= WHAT NEEDS TO BE DONE =
Reproduce the lines of the material below without any change, beginning at the line that contains "Click the Deliveries ongoing text" and continuing through the last line of the material.
------------------------
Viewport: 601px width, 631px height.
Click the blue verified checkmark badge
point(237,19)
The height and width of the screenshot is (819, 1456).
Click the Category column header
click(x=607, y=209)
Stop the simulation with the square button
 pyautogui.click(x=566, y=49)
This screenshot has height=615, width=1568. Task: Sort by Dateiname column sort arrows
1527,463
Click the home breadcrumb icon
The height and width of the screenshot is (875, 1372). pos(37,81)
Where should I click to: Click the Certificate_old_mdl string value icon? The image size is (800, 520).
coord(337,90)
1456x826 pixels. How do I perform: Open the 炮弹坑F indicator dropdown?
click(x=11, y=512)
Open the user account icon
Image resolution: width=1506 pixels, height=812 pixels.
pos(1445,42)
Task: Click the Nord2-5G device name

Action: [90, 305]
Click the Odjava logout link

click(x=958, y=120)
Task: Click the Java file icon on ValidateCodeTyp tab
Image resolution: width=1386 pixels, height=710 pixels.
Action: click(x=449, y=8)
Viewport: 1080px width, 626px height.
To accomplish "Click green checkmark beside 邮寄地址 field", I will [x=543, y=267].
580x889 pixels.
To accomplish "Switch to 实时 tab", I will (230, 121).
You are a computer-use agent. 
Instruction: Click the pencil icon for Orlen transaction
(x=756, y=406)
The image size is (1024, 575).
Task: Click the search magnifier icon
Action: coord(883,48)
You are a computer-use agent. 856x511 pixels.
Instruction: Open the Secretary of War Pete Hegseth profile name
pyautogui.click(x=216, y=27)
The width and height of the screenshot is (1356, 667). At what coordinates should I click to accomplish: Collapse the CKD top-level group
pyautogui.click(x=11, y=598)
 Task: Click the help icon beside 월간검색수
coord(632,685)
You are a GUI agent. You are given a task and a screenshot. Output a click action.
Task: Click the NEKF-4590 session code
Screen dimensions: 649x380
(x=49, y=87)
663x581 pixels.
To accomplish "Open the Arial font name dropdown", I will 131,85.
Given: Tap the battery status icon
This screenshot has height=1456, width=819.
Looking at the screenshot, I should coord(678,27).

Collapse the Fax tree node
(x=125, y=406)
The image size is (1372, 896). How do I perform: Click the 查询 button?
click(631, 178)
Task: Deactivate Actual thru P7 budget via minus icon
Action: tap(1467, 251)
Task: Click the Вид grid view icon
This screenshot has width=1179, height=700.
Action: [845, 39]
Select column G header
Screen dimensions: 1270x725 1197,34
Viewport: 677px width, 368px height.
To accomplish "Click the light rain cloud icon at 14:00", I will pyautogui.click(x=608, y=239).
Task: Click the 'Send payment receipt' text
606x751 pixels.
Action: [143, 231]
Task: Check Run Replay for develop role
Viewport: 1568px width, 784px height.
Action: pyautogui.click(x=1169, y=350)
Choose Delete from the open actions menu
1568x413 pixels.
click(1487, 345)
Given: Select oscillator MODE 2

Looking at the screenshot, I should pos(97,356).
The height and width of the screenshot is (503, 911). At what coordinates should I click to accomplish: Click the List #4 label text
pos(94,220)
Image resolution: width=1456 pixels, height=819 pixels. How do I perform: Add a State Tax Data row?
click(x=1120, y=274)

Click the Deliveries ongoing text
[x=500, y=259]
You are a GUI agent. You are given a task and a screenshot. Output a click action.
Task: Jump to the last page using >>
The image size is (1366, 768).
------------------------
= ANSWER TO THE TASK =
Click the Deliveries ongoing text
[x=500, y=259]
You are a GUI agent. You are given a task and a screenshot. Output a click action.
Task: Jump to the last page using >>
The image size is (1366, 768).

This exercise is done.